One of the first discussions we (at least I) end up having with prospects surrounds the notion of device state. The knowledge of network entry and exit forms the bookends of the NAC process. Any NAC solution must have this basic notion in order to provide the necessary governance. To be sure, many options exist. Some solutions take alerts from the switching infrastructure (SNMP traps, Syslog messages, whatever) based upon either the link state of the port or the population of the bridging tables. Others may have a RADIUS hook, on the assumption that any device that's connecting is authenticating in one way or another. Still others may have a DHCP hook and use address assignment as the state trigger. Finally, some of the inline solutions simply wait to see traffic flow through them. There are three basic reasons we like ARP for this: First, and most importantly, it's immediate since it's part of the initial stack initialization. Second, it's independent of the switching infrastructure, in that it works the same way regardless of downstream switches, whether the switches can send traps, etc.) Third, it's independent of endpoint characteristics, such as OS type and whether the address is statically assigned or dynamically assigned.
But also quarantine
Yes, we use ARP for quarantine. The marketing side of the house prefers "ARP Management" to "ARP Poisoning" or "ARP Twiddling." I don't especially care. The best way to enumerate why we do it this way is to back up and review, at a slightly higher level, what we think quarantining should be and mean:
Quarantining should be fast
This almost seems like it could go without saying. Whether effected for the purposes of device-specific remediation or more generalized network protection, time is both money and risk. A quarantining method that takes, for example, seconds to put in place is, at least to us, a non-starter.
Quarantining should be holistic
One of the fundamental disagreements I have with Stiennon's notion of network security (rant alert) is that packet (as opposed to endpoint connection) dropping is sufficient as a mitigation method. With a threat blended into, say, a bot (with an https control channel), a file-sharing based worm, a keystroke logger that may be logging data but not sending it, and a spam relay, the very notion of separating "good" traffic from "bad" traffic is silly. Take even one of the highly outdated threats (and quaint, by today's standards) threats like Blaster and Welchia. The "bad traffic" in those cases was Windows networking traffic, whose primary usage was *inside* the infrastructure. So then a "good traffic/bad traffic" policy removes windows networking functions from the connection, which removes access to both file shares and (assuming Exchange) corporate email. Now then, how useful, really, is that endpoint's connection? Well, they can get their stock quotes. And they can get to internal portal-based applications. Boy, there's a great idea. "I see, Mr/Ms user that you're infected with malware; welcome to my Oracle Financials application." How does that idea pass muster with anyone?

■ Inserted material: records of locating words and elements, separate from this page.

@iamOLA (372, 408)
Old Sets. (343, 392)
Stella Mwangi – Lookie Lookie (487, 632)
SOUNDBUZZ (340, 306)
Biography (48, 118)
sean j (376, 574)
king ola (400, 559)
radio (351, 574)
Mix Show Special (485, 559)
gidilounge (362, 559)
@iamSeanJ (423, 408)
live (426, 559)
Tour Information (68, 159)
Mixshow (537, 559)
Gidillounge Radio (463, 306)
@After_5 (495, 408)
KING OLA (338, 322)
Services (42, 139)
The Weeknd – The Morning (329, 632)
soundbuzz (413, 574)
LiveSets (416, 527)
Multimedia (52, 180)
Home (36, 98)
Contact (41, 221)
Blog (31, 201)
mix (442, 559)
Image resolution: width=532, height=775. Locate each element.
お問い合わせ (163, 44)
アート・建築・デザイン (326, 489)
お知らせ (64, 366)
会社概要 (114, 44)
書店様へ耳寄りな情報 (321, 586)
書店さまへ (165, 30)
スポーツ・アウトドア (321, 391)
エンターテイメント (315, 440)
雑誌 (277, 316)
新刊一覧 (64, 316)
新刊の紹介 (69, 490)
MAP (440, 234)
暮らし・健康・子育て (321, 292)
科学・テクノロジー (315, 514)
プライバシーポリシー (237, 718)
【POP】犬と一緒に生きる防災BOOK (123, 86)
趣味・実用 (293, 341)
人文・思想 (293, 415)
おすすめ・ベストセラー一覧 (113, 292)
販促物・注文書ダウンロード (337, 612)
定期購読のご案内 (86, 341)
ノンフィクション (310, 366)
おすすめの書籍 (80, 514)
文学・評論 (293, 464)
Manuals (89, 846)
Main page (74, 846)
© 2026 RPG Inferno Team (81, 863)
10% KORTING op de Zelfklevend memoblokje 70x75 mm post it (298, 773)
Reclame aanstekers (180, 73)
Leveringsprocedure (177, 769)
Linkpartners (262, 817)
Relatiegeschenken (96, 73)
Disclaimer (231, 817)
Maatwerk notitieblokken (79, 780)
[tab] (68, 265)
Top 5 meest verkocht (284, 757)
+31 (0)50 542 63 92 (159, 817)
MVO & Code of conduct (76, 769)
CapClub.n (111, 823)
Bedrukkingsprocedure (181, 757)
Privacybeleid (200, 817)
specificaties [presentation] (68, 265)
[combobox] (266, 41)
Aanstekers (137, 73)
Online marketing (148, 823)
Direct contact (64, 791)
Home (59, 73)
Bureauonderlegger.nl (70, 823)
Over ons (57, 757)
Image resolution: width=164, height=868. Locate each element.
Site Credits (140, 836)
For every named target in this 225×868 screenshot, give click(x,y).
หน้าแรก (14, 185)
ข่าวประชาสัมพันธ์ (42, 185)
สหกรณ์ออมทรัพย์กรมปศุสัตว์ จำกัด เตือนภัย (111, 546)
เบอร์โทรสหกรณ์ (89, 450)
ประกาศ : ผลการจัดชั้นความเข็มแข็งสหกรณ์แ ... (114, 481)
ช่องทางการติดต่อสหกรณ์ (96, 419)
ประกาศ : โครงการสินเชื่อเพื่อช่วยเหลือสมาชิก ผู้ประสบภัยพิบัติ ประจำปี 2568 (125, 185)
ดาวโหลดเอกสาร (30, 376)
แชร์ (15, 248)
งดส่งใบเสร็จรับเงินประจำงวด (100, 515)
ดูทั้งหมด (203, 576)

Quarantining should be full-cycle
This may or may not be a point of debate, but we continue to believe that a quarantine mechanism that is only available at admission time is wholly inadequate. This is the "main" thing keeping us from leveraging 802.1x as a quarantine mechanism (the lack of this capability in 802.1x environments has been a rant of mine before, since the RFC that would allow for this is 5 years old). As much as I like the idea of enforcement at the point of access, I simply do not see how it's workable unless and until it's possible to revoke previously granted access based on policy.
Quarantining should be transparent
I put this last since I think it's one with the largest amount of wiggle room. The thing I always liked the least about SNMP and CLI based VLAN moving is that there remains the need to get the endpoint to go request a new address as a result of the VLAN change. Similarly, the best that DHCP can offer is to play around with the timing elements, but that's not the same as the ability to do quarantine on-demand per policy. Not to beat a dead horse or anything, but RFC 3576 would get us there if the switch vendors would just implement it. Did I mention that the RFC is 5 years old?
So, there you have it. We use ARP for state because it's fast, robust and hard to bypass. We use ARP for quarantine because, quite frankly, we've yet to see any other quarantine mechanism that can fit the bill.
PS
I almost forgot. The main knock against our "ARP twiddling" approach, beyond just the philosophical objection, is that it's easy to bypass. Is it? Some methods may be. Ours is not. Not from our own internal testing, and not from installations spanning 550 customers across 38 countries. And, yes, we thought of the static cache-entry trick already.